=== Begin Enclosure ===

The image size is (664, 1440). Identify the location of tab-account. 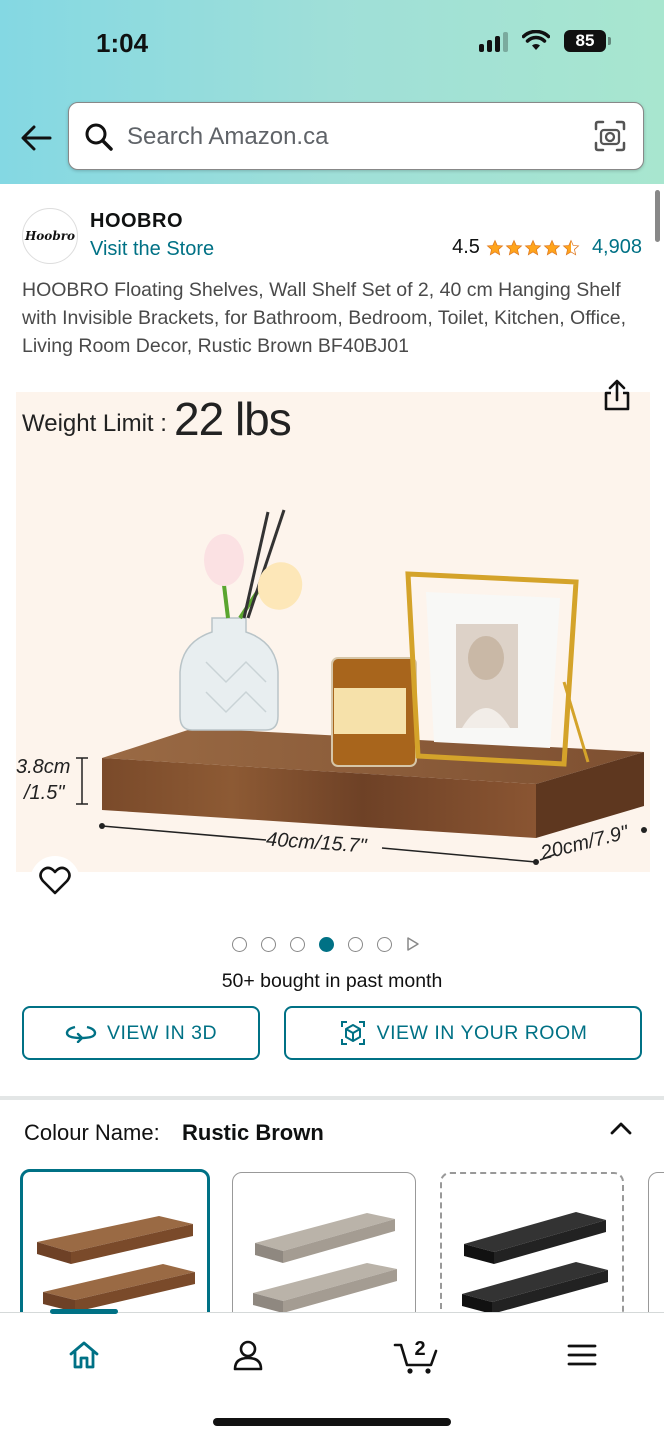
(248, 1355).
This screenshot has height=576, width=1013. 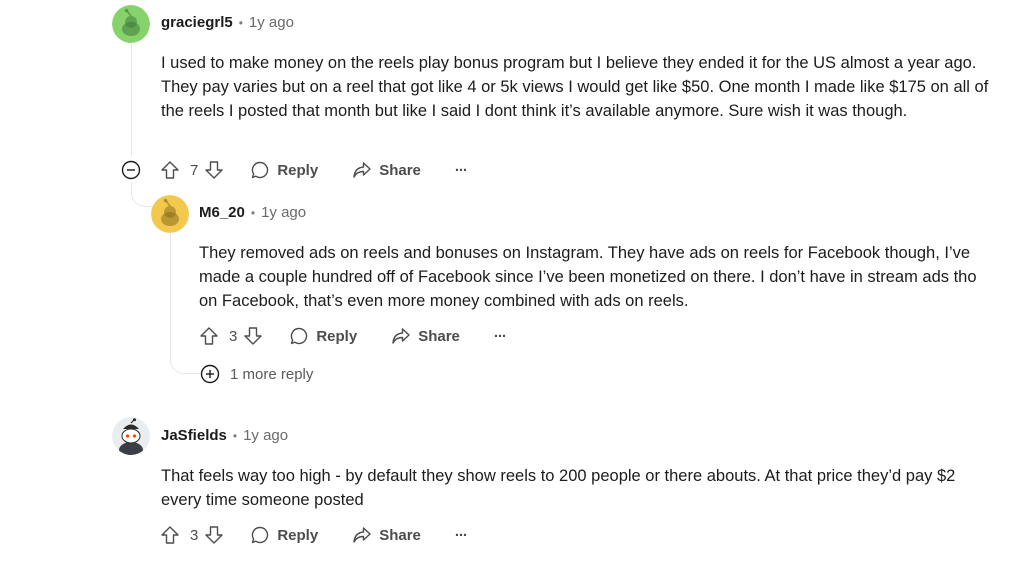 I want to click on username: graciegrl5, so click(x=197, y=22).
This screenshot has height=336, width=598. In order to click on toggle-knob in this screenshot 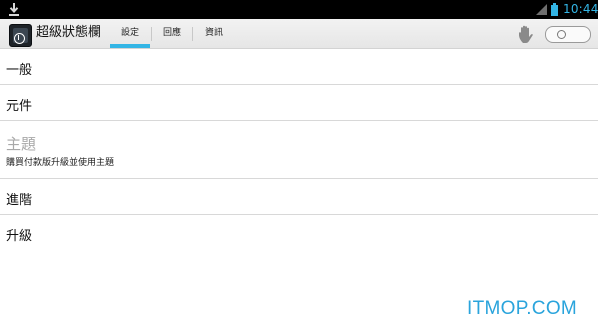, I will do `click(562, 34)`.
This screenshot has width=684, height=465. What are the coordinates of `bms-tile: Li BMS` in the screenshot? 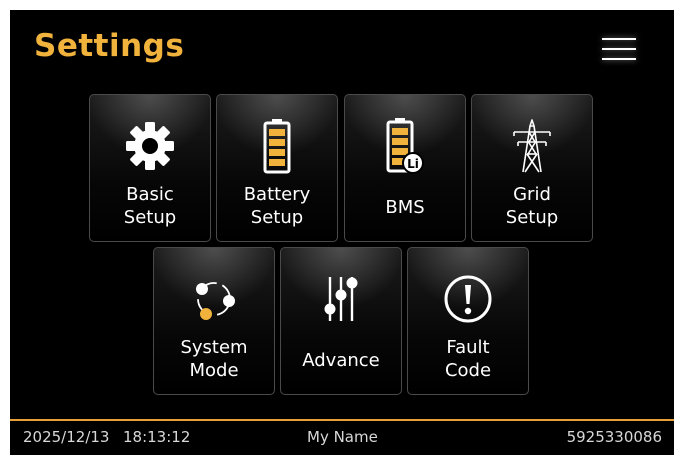 It's located at (405, 168).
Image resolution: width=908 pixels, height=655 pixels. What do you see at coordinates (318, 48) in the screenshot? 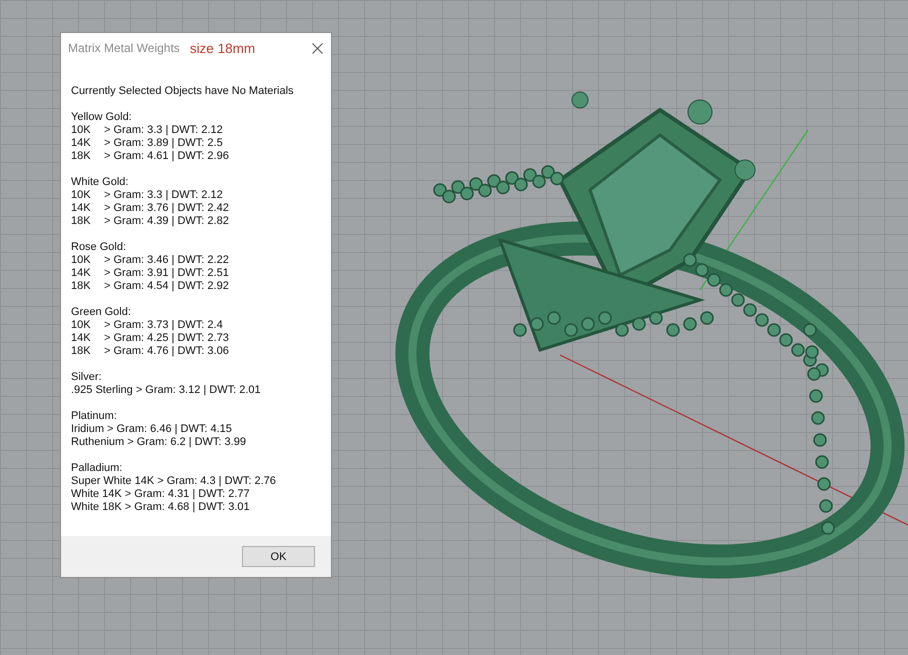
I see `close-icon` at bounding box center [318, 48].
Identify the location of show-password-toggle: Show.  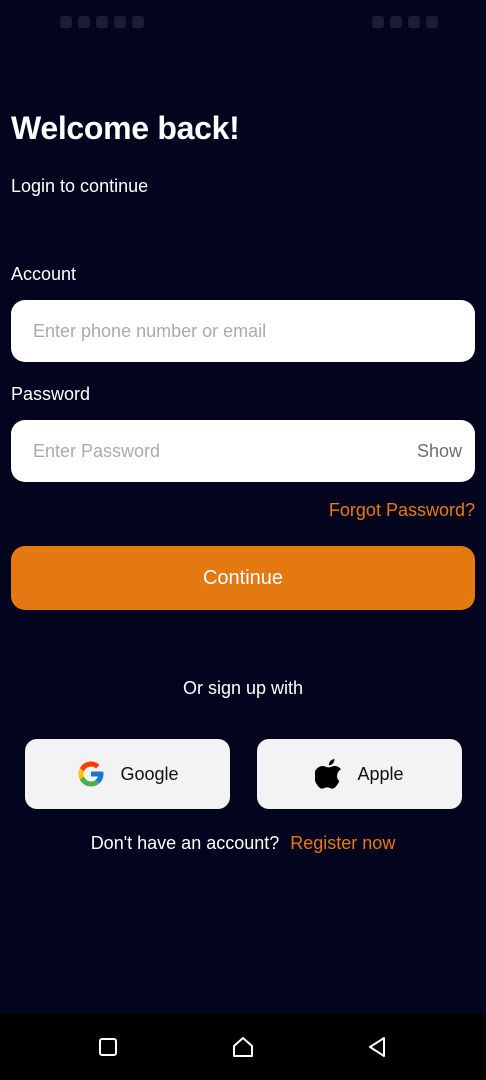
(440, 451).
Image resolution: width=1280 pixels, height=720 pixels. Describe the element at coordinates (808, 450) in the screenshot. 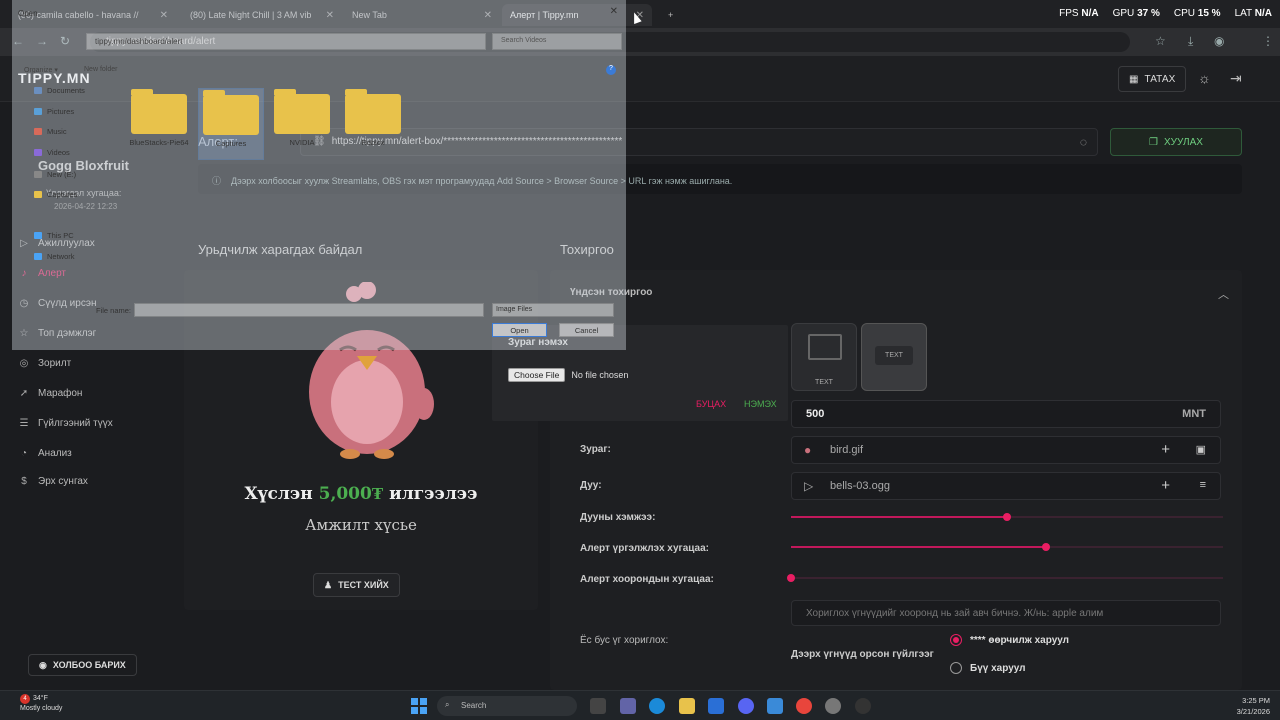

I see `bird-thumbnail-icon: ●` at that location.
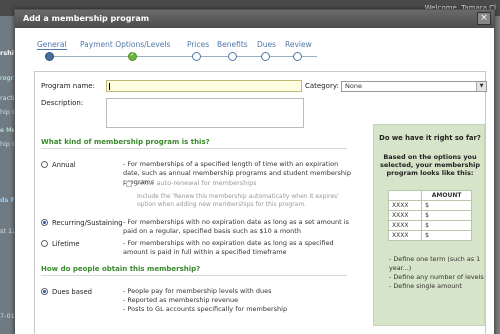 This screenshot has width=500, height=334. I want to click on summary-table: AMOUNT XXXX $ XXXX $ XXXX $ XXXX $, so click(430, 216).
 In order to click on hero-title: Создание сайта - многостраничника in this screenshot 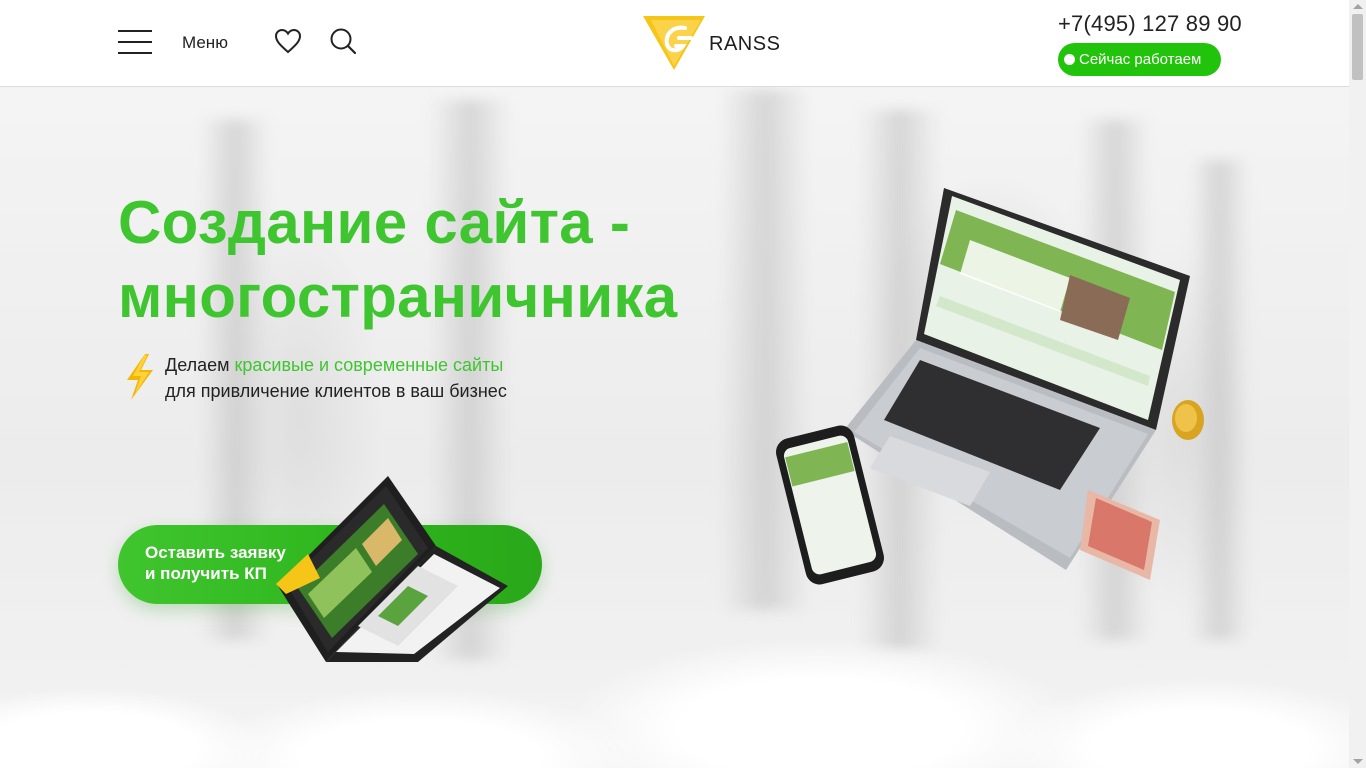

=== End Enclosure ===

Exercise objective – Rewrite everything from the line containing "Image resolution: width=1280" down to the end of the rows, renaming "Describe" to "Explain" and leaving all else unchanged. Omit the pictures from your answer.

Reply to the task –
Image resolution: width=1280 pixels, height=720 pixels. Explain the element at coordinates (808, 450) in the screenshot. 

I see `bird-thumbnail-icon: ●` at that location.
 This screenshot has width=500, height=334. I want to click on summary-table: AMOUNT XXXX $ XXXX $ XXXX $ XXXX $, so click(430, 216).
 In order to click on hero-title: Создание сайта - многостраничника in this screenshot 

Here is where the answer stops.